Un parti encore fragile et peu structuré
Reste à savoir si ce nouveau-né politique résistera au temps. Pour le moment, le parti tâtonne et n’a pas encore mis au point de véritable structure ni un programme politique clair. « Tout ce que je peux dire, c’est que ce parti vert regroupent des jeunes personnes, activistes ou élus locaux, beaucoup de femmes et qu’il tire son idéologie de la ‘Révolution des hortensias’ [mouvement de contestation de la jeunesse japonaise, né après le drame de Fukushima]« , précise Jean-François Sabouret, « il place l’abolition du nucléaire comme priorité numéro un, mais on sait peu de choses de sa hiérarchie et de ses projets économiques ou sociaux. »
Des lacunes que les écologistes devront s’atteler à combler rapidement avant qu’elles ne deviennent de lourds inconvénients. « Greens Japan ne compte en son sein ni de transfuges politiques, ni de ‘professionnels de la politique’ », explique Jean-François Sabouret. « Son mode de fonctionnement est celui d’un mouvement associatif, sans poids et sans charisme pour contrer les deux géants politiques japonais », ajoute Claude Meyer qui insiste sur l’urgence à se structurer solidement.
« La politique, une affaire de gros sous »
Et Greens Japan n’est pas au bout de ses peines : car outre la consolidation de la carte politique et l’amélioration de sa vitrine marketing, le parti doit aussi réfléchir à son financement. Au Japon, insiste Jean-François Sabouret, « la politique n’est qu’une affaire de gros sous ». Et les fonds risquent de manquer au jeune parti. « Des entreprises comme Tepco [compagnie d’électricité, gérant de la centrale de Fukushima] ont souvent arrosé les partis politiques de droite comme de gauche. Le clientélisme tourne à plein régime. Or, les sociétés du pays sont majoritairement pro-nucléaires, trouver des appuis ne sera pas simple », explique-t-il.

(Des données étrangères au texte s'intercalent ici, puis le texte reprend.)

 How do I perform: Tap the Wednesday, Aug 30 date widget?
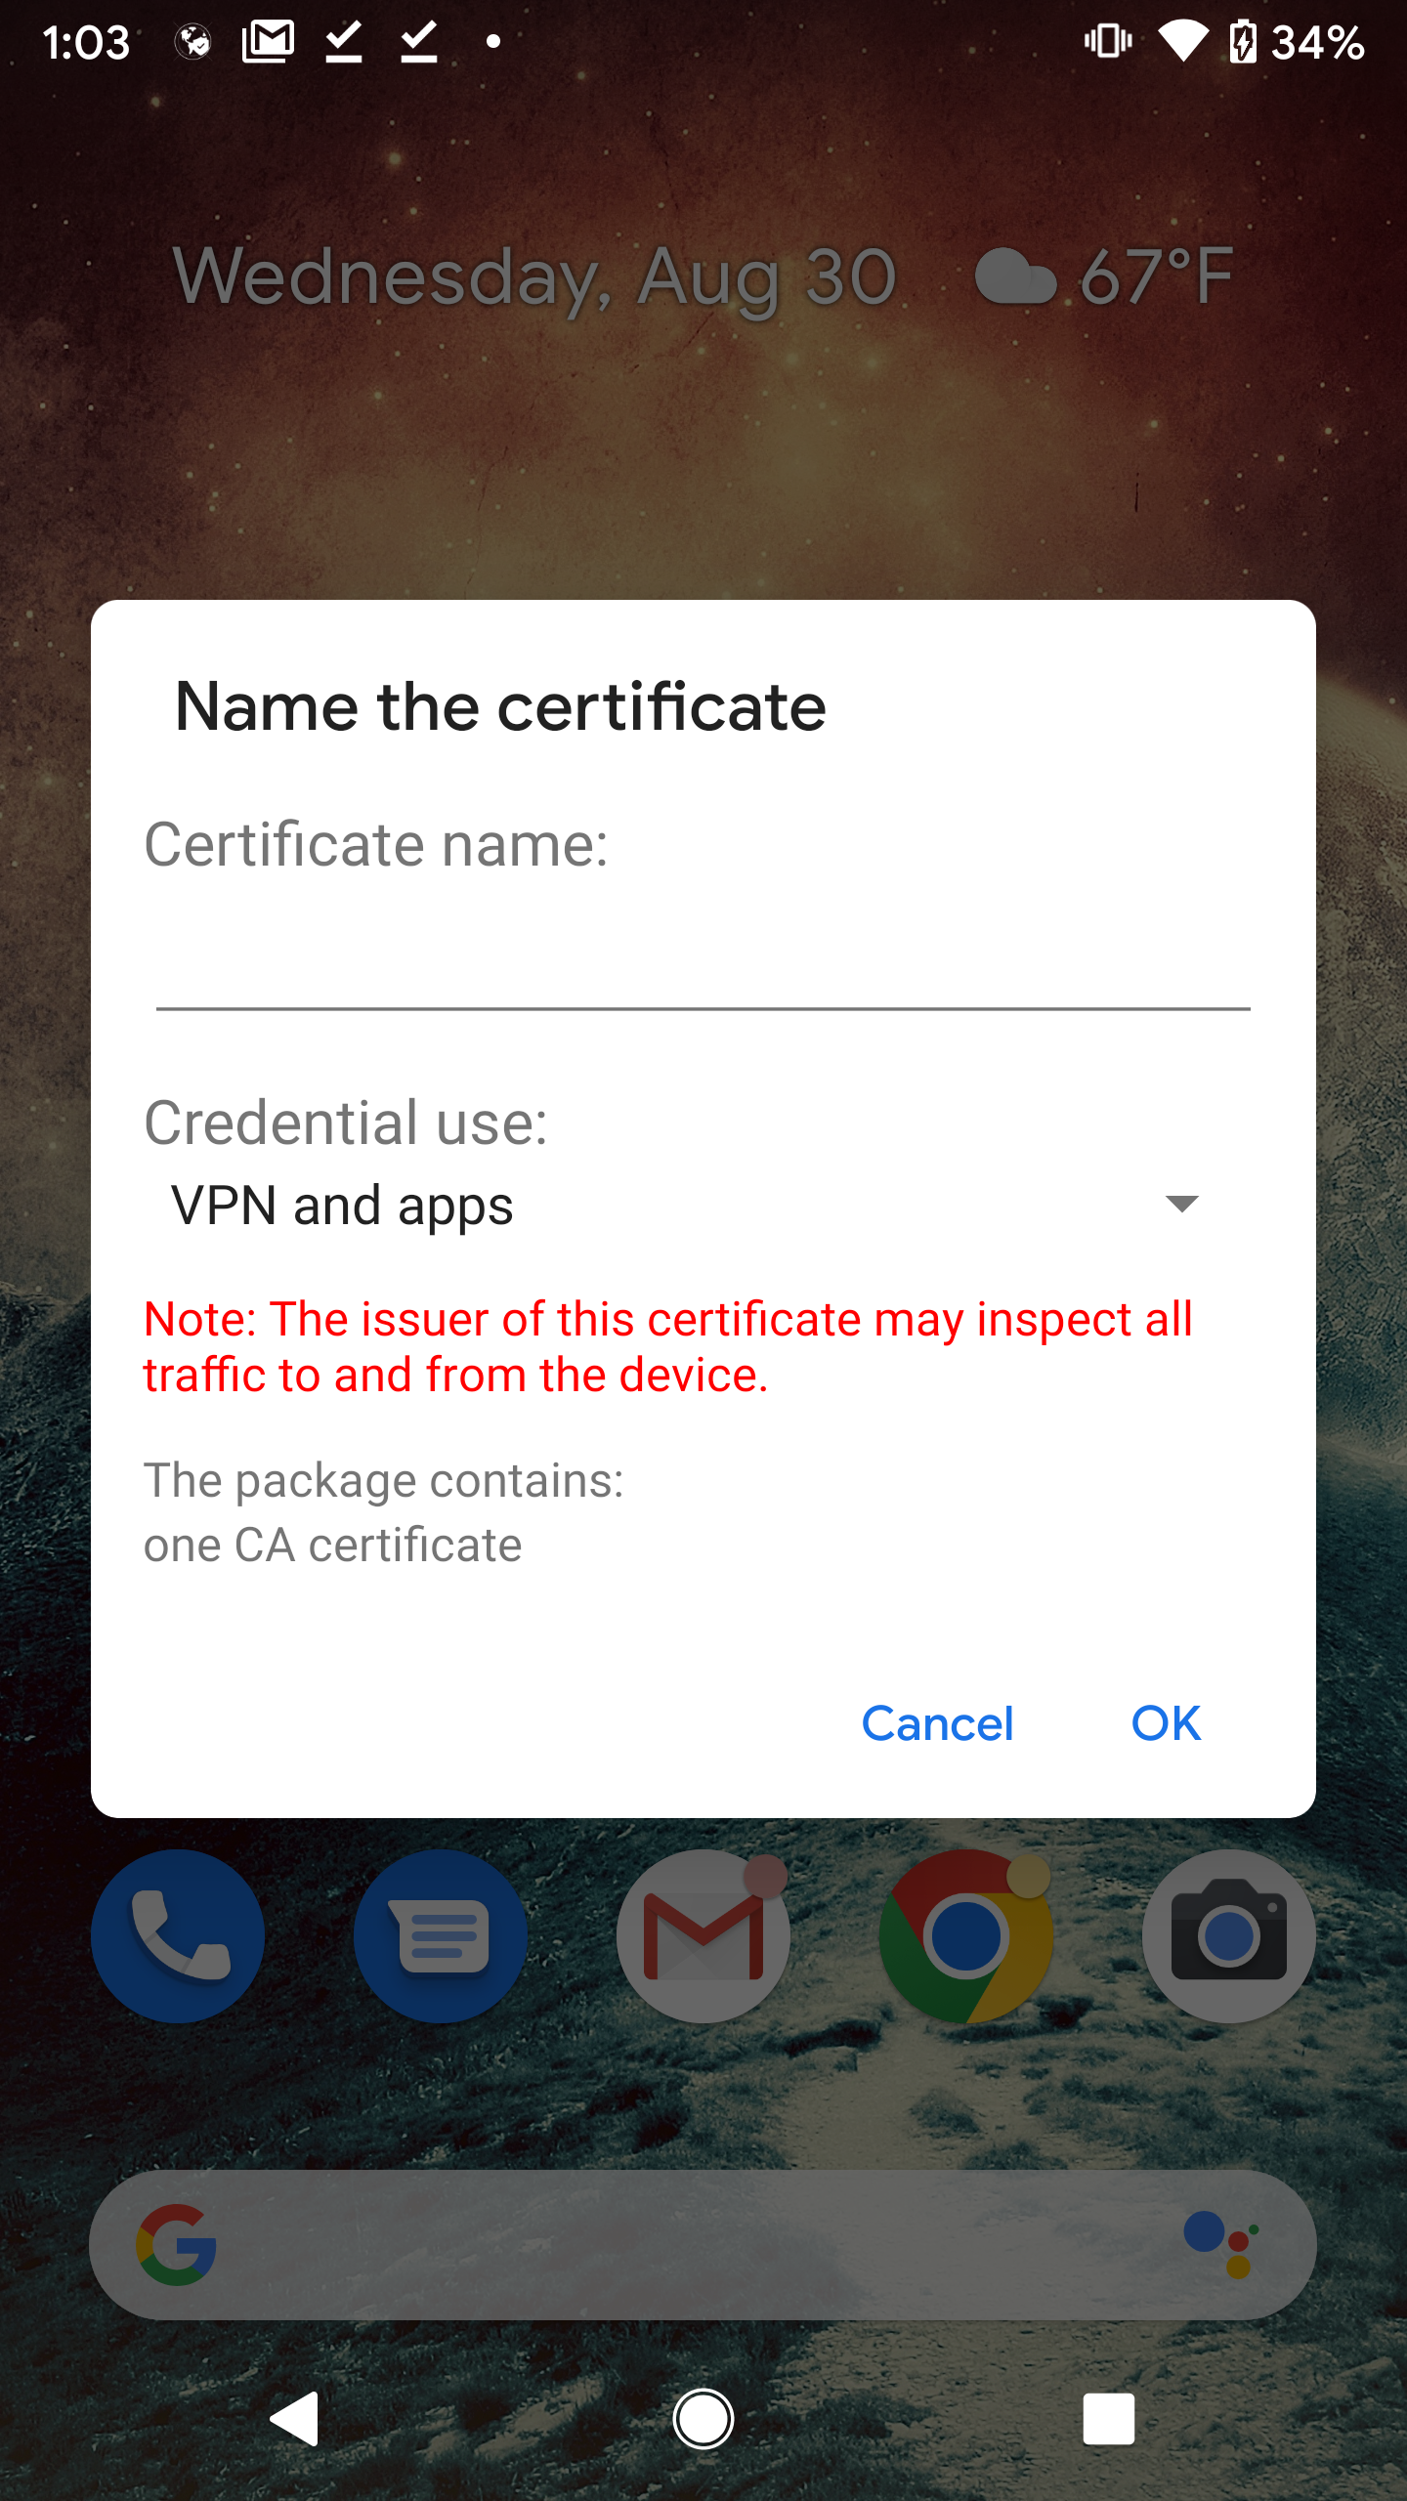(x=534, y=278)
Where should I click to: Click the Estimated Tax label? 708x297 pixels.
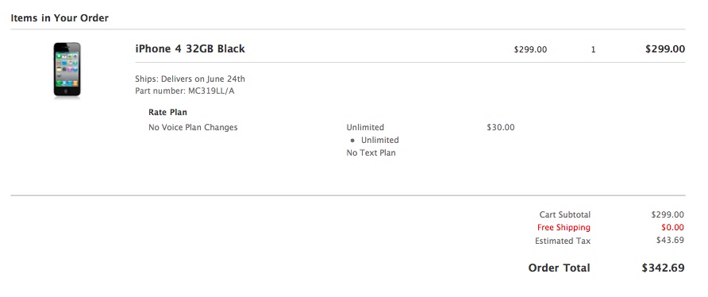pos(563,241)
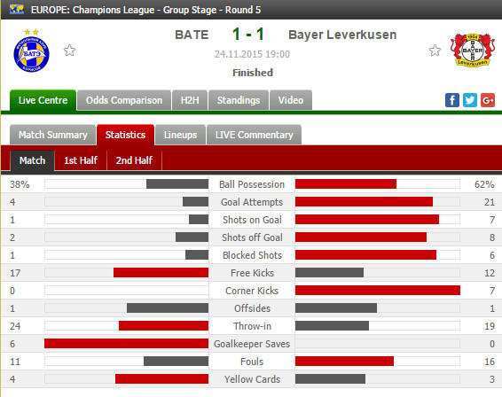
Task: Click the BATE team name link
Action: click(192, 35)
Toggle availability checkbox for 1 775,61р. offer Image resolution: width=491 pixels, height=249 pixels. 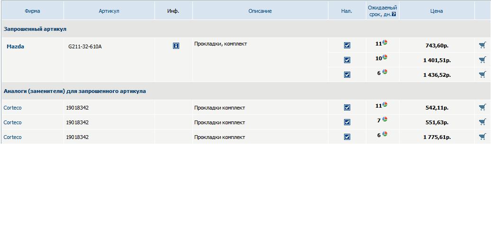click(x=347, y=137)
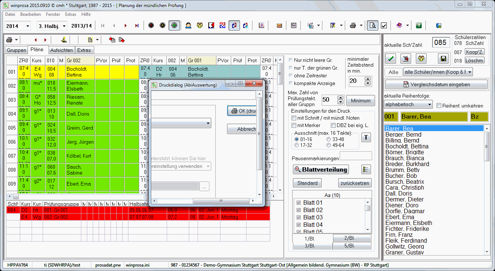Click the Blattverteilung button

coord(321,169)
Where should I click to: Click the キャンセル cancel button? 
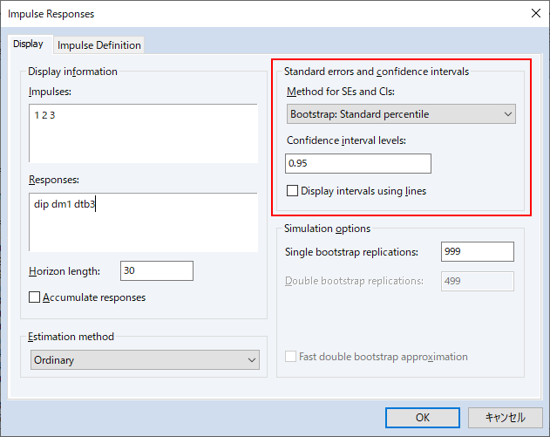505,417
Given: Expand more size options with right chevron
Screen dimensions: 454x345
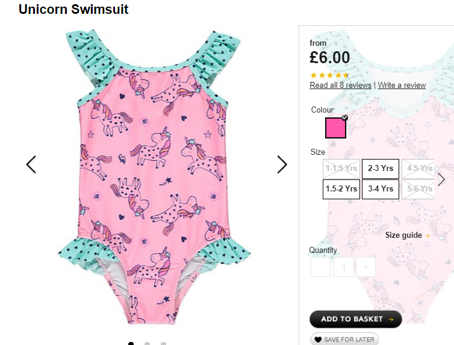Looking at the screenshot, I should (x=441, y=179).
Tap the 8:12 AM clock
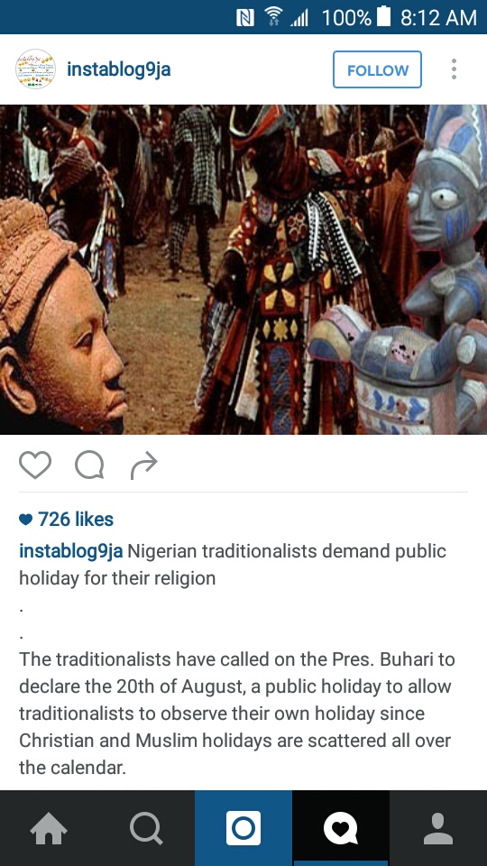Screen dimensions: 487x866 [438, 18]
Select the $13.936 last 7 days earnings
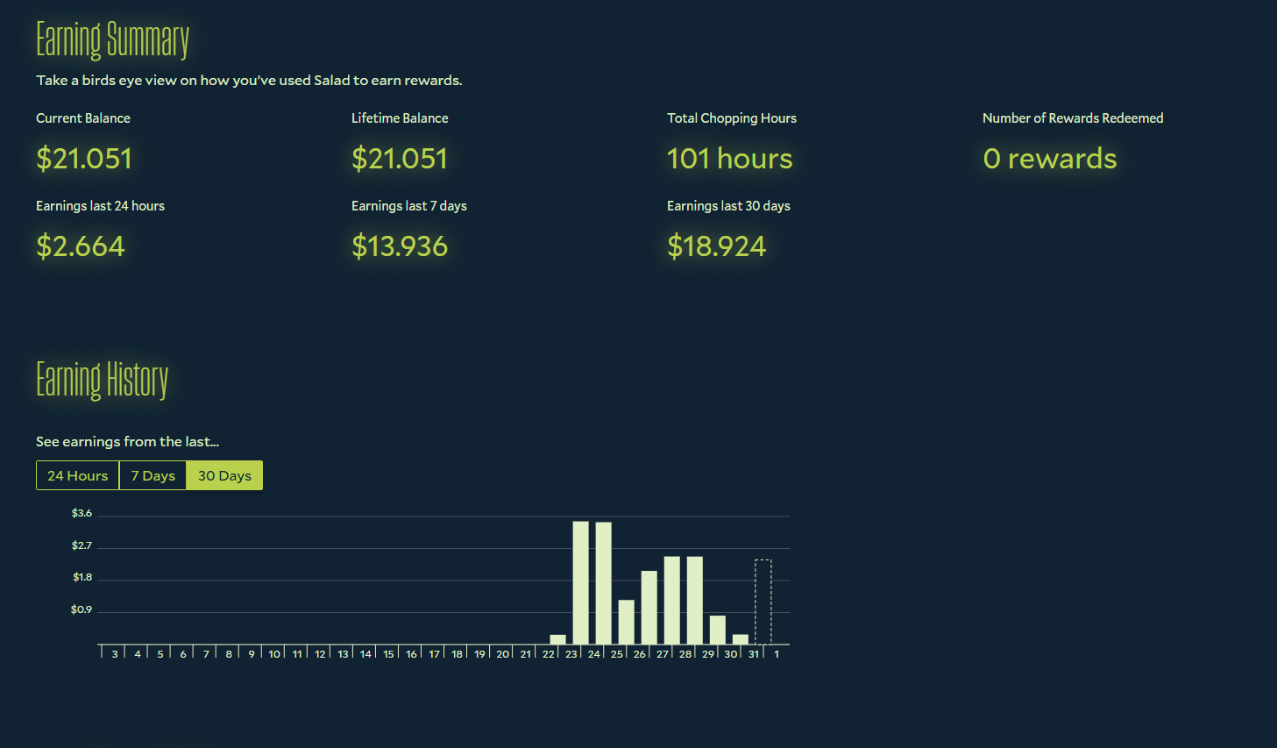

En attendant de trouver une solution à la problématique pécuniaire, le chercheur suggère à Greens Japan de jouer la carte de l’engagement international. « Les Verts doivent s’associer à d’autres partis écologistes dans le monde. Ils doivent se donner du poids, se faire connaître et, pour cela, sortir de l’archipel », argumente-t-il. Un conseil que les Verts semblent vouloir appliquer. Greens Japan envisage de s’associer aux partis écologistes européens et à l’ONG internationale Greenpeace. Cette vitrine internationale sera-t-elle suffisante pour convaincre les Japonais du bien-fondé de son existence politique ? Réponse dans les urnes, à l’été 2013, lors des prochaines législatives.